SELECTED TEXT —
* * * * * * *

2006-06-07 12:04:57 · 10 answers · asked by Ilovepeanutbutter 3 in Business & Finance Credit

I don't have a home. I'm 21 yrs old and got a little credit crazy when I got my first credit card out of high school. I would eventually like to buy a home but I'm working on getting rid of the debt first.

2006-06-07 12:40:37 · update #1

10 answers

I woudn't recommend it. I work in Collections at a mortgage company. Paying more than the minimum monthly payment on time every month looks MUCH BETTER on your credit then consolidation. You should be very proud of yourself for that. You might try calling the cards with the low APR to see if you can transfer some or all of you balance(s) from the high APR cards. Even if it goes over your limit, they might allow you to. Consolidation will also terminate many opportunities for credit increases, new credit card offers, and many lenders will not extend credit to you until the program is complete. Lastly, $7000 of credit card debt really isn't too bad. Yes it's kinda high, but it's not out of control (and these are the people who need consolidation services), especially since you are able to pay more than the minimum every month.

2006-06-07 12:13:00 · answer #1 · answered by carpediem3000 3 · 3 2

Here's the plan (and you won't need any debt consolidation help for this):
1). List your debts, from the smallest balance to the largest, along with minimum payment.

2). Pay the minimum on everything except the smallest debt and pay as much as you can on this until it's paid off.

3). When debt #1 is paid off, take the amount you WERE paying them and ADD it to debt #2, so that your total debt reduction payment stays the same.

4). Keep going until they're all paid off, then take that same amount and put it in savings every month for your down payment.

* * * * * * *

WRITTEN EXERCISE A —
Answer these questions using the credit card debt thread:
(i) How old does the asker say they are?
(ii) Where does the first answerer work?
(iii) Under the plan, which debt gets as much payment as possible until it is paid off?
WRITTEN EXERCISE B —
According to the credit card debt thread, why does the first answerer advise against consolidation?
WRITTEN EXERCISE C —
Does each statement agree with the credit card debt thread? Answer yes or no and quote the words from the thread that decide it.
(i) The asker already owns a home.
(ii) The plan says to list debts from the largest balance to the smallest.
(iii) The first answer suggests calling the low-APR cards about moving balances from the high-APR cards.

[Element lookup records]
* * * * * * *

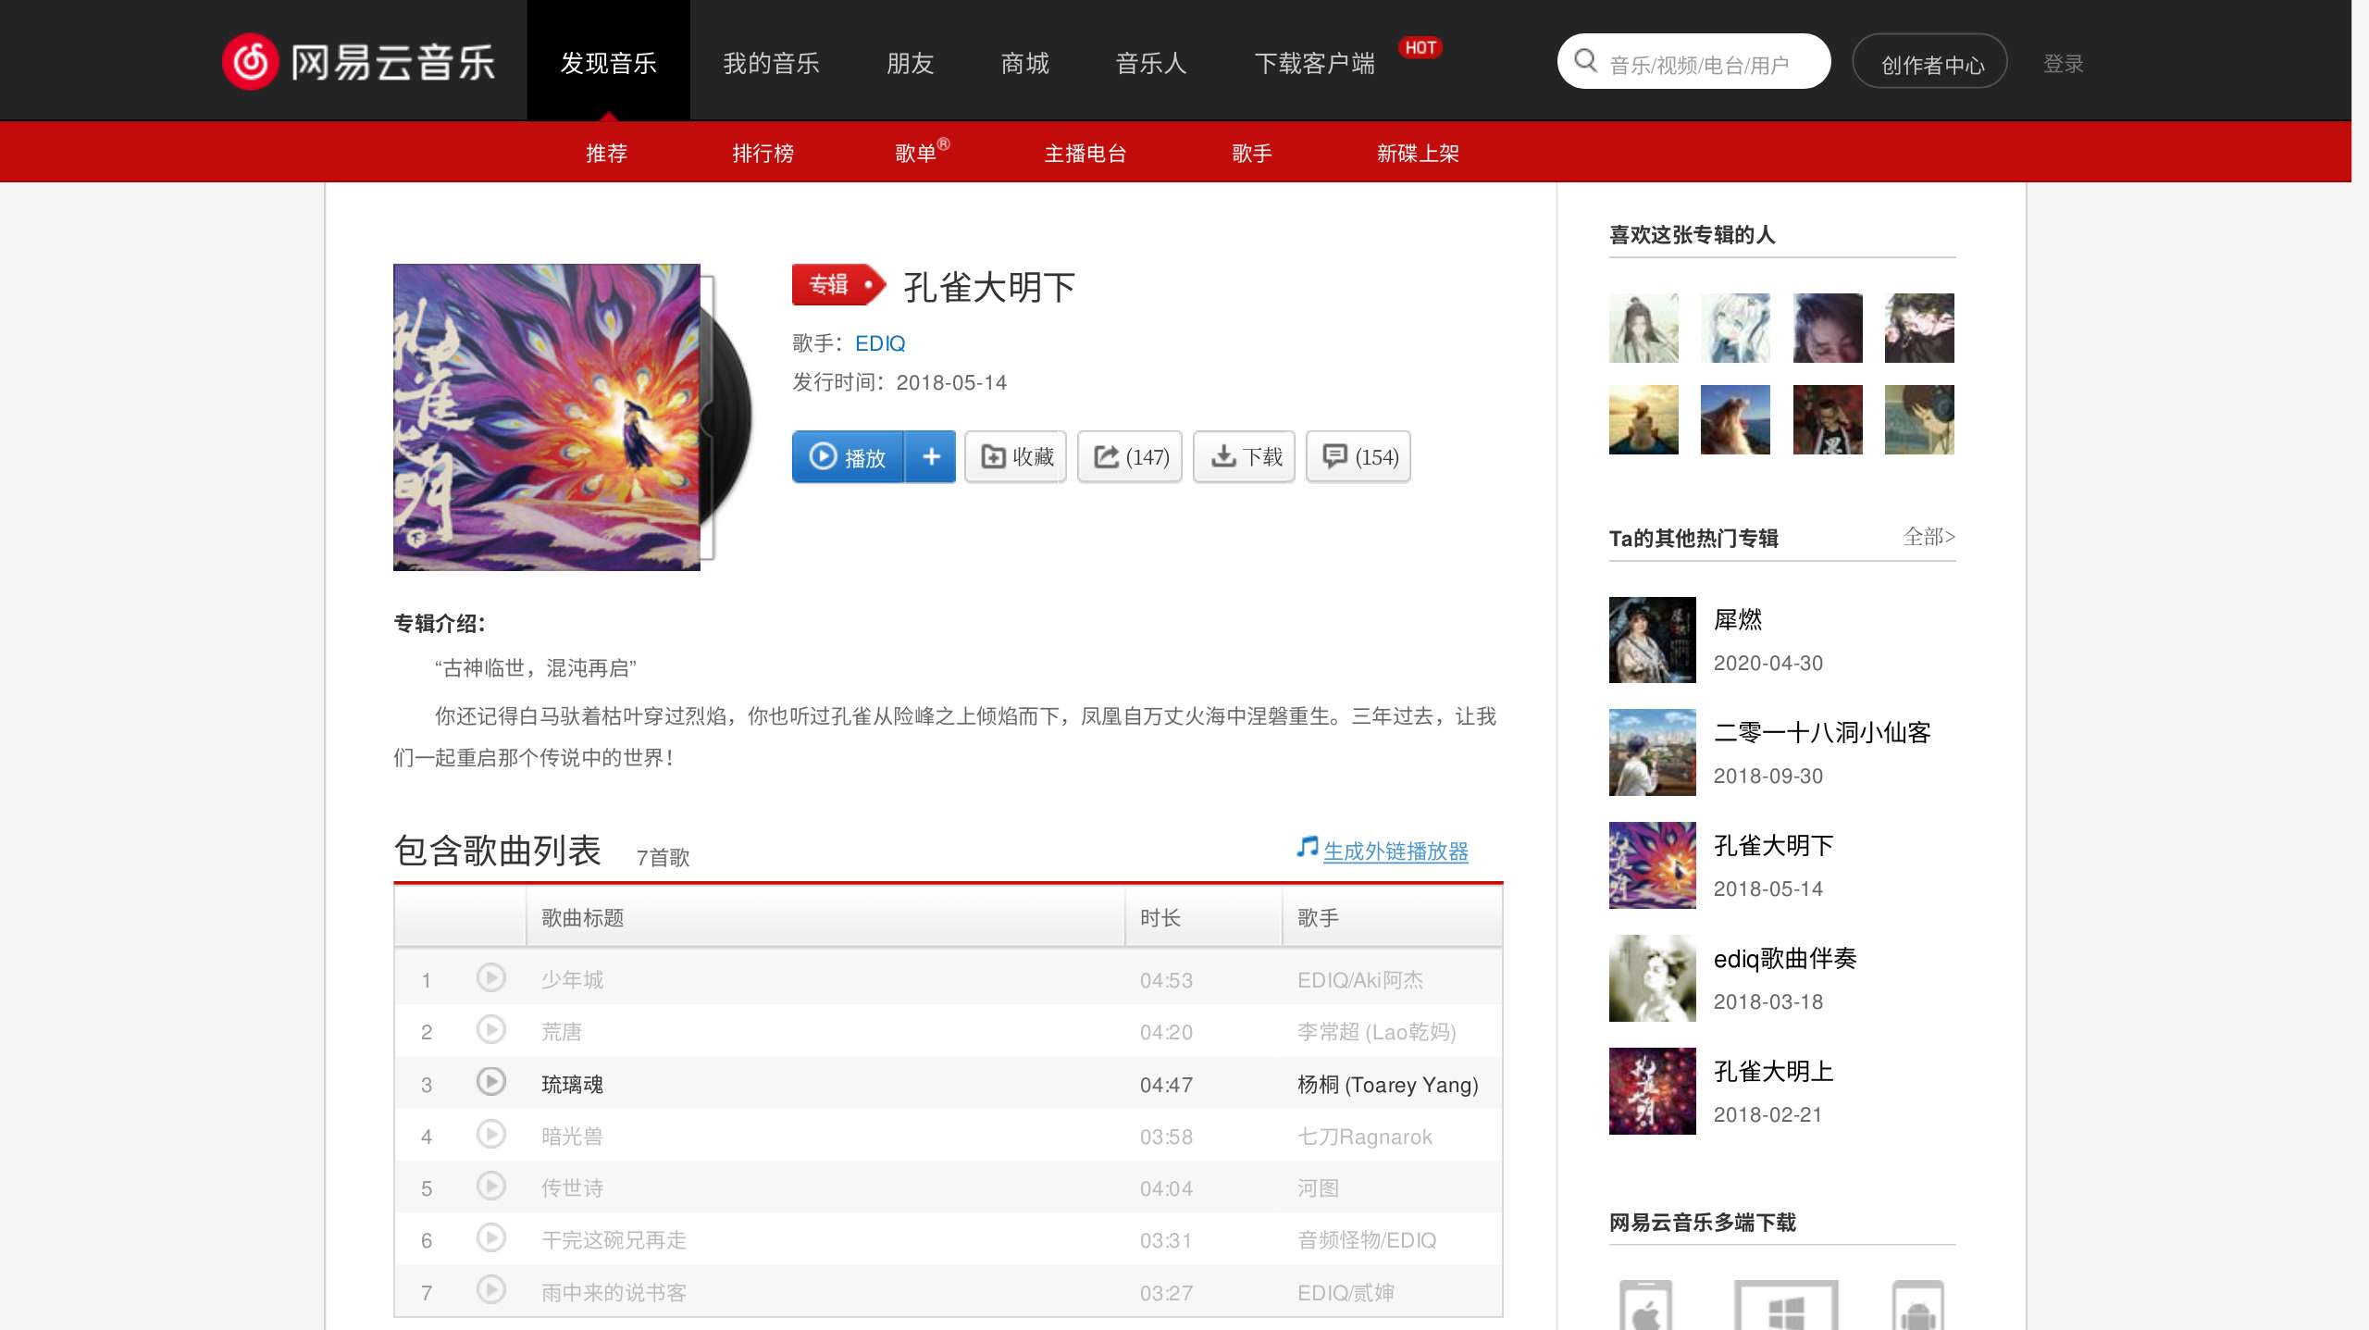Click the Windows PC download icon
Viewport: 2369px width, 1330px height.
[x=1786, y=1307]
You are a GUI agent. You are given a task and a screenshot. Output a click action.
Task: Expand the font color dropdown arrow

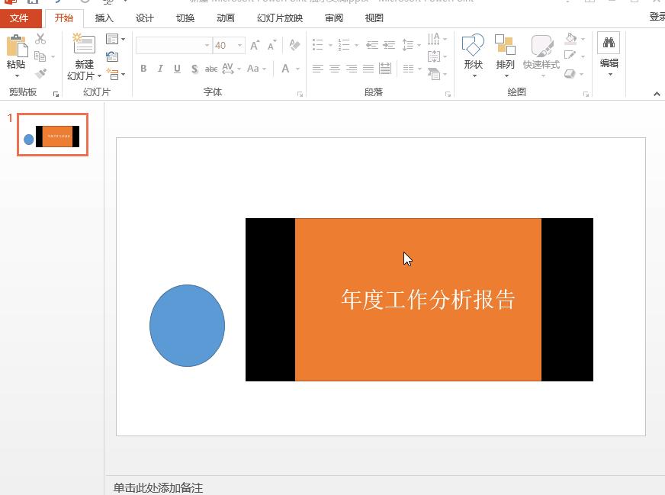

* * * * * * *

FINAL RESULT A —
(i) 21 years old.
(ii) In Collections at a mortgage company.
(iii) The smallest debt.

FINAL RESULT B —
Paying more than the minimum monthly payment on time every month looks much better on a credit record than consolidation does. Consolidation also ends many chances for credit increases and new credit card offers, and many lenders will not extend credit until the program is complete.

FINAL RESULT C —
(i) No: "I don't have a home."
(ii) No: "List your debts, from the smallest balance to the largest, along with minimum payment."
(iii) Yes: "You might try calling the cards with the low APR to see if you can transfer some or all of you balance(s) from the high APR cards."